◆ **WORK TO BE COMPLETED**: Needed from the data below: every line from the one with "This screenshot has width=1456, height=819. Task: Open" up to and including the one with "Task: Check the", repeated exactly and with nothing else.

*** Opening of DATA FOR THE TASK ***

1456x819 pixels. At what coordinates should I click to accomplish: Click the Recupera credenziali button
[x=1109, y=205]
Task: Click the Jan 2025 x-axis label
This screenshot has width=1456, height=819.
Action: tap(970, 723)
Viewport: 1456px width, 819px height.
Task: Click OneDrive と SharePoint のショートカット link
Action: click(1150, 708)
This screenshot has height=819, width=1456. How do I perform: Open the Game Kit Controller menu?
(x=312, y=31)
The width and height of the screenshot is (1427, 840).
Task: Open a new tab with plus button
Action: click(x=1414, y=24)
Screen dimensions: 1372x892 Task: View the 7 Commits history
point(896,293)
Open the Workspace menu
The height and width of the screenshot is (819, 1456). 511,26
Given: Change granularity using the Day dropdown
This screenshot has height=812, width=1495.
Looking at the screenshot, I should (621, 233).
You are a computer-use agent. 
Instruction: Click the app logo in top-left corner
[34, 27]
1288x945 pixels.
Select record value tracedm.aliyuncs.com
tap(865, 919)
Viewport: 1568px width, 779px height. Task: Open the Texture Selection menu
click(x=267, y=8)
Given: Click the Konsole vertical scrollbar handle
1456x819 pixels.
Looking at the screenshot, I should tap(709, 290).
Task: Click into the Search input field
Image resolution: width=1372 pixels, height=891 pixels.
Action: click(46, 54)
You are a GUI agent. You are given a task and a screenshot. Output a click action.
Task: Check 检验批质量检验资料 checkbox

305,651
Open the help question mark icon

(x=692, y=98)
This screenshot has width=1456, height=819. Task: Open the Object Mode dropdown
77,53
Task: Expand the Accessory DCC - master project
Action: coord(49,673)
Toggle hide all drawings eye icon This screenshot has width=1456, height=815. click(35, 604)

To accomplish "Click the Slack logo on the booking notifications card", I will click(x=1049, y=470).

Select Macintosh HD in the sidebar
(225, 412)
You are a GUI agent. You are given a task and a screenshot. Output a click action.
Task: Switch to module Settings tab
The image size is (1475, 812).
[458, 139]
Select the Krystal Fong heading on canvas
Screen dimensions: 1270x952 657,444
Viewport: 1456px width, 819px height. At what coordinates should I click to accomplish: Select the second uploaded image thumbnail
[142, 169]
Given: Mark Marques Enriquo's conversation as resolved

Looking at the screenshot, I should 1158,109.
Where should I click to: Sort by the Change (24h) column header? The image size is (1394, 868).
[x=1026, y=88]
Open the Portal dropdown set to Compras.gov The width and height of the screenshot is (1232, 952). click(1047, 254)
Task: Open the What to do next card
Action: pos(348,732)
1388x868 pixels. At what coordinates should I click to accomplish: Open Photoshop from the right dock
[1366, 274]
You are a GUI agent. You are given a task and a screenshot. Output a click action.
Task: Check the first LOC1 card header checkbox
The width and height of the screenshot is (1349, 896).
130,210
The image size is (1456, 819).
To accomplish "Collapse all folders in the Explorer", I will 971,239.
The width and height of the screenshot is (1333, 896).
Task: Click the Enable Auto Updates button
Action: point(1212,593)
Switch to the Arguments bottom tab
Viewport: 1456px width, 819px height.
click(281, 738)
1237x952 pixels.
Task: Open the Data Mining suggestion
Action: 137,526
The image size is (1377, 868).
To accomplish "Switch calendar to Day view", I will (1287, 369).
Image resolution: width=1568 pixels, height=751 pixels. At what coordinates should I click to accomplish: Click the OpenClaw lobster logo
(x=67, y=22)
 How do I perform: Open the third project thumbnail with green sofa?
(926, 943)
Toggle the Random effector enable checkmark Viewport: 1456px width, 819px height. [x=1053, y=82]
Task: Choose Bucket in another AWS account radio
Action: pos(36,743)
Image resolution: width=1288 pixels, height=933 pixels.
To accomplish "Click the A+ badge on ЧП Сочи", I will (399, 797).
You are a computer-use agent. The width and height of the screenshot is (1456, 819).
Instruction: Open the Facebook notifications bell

*** Close of DATA FOR THE TASK ***

◆ **TASK SOLUTION**:
This screenshot has width=1456, height=819. Task: Open the Object Mode dropdown
77,53
Task: Expand the Accessory DCC - master project
Action: coord(49,673)
Toggle hide all drawings eye icon This screenshot has width=1456, height=815. click(35, 604)

To accomplish "Click the Slack logo on the booking notifications card", I will click(x=1049, y=470).

Select Macintosh HD in the sidebar
(225, 412)
You are a GUI agent. You are given a task and a screenshot. Output a click action.
Task: Switch to module Settings tab
The image size is (1475, 812).
[458, 139]
Select the Krystal Fong heading on canvas
Screen dimensions: 1270x952 657,444
Viewport: 1456px width, 819px height. At what coordinates should I click to accomplish: Select the second uploaded image thumbnail
[142, 169]
Given: Mark Marques Enriquo's conversation as resolved

Looking at the screenshot, I should 1158,109.
Where should I click to: Sort by the Change (24h) column header? The image size is (1394, 868).
[x=1026, y=88]
Open the Portal dropdown set to Compras.gov The width and height of the screenshot is (1232, 952). click(1047, 254)
Task: Open the What to do next card
Action: pos(348,732)
1388x868 pixels. At what coordinates should I click to accomplish: Open Photoshop from the right dock
[1366, 274]
You are a GUI agent. You are given a task and a screenshot. Output a click action.
Task: Check the first LOC1 card header checkbox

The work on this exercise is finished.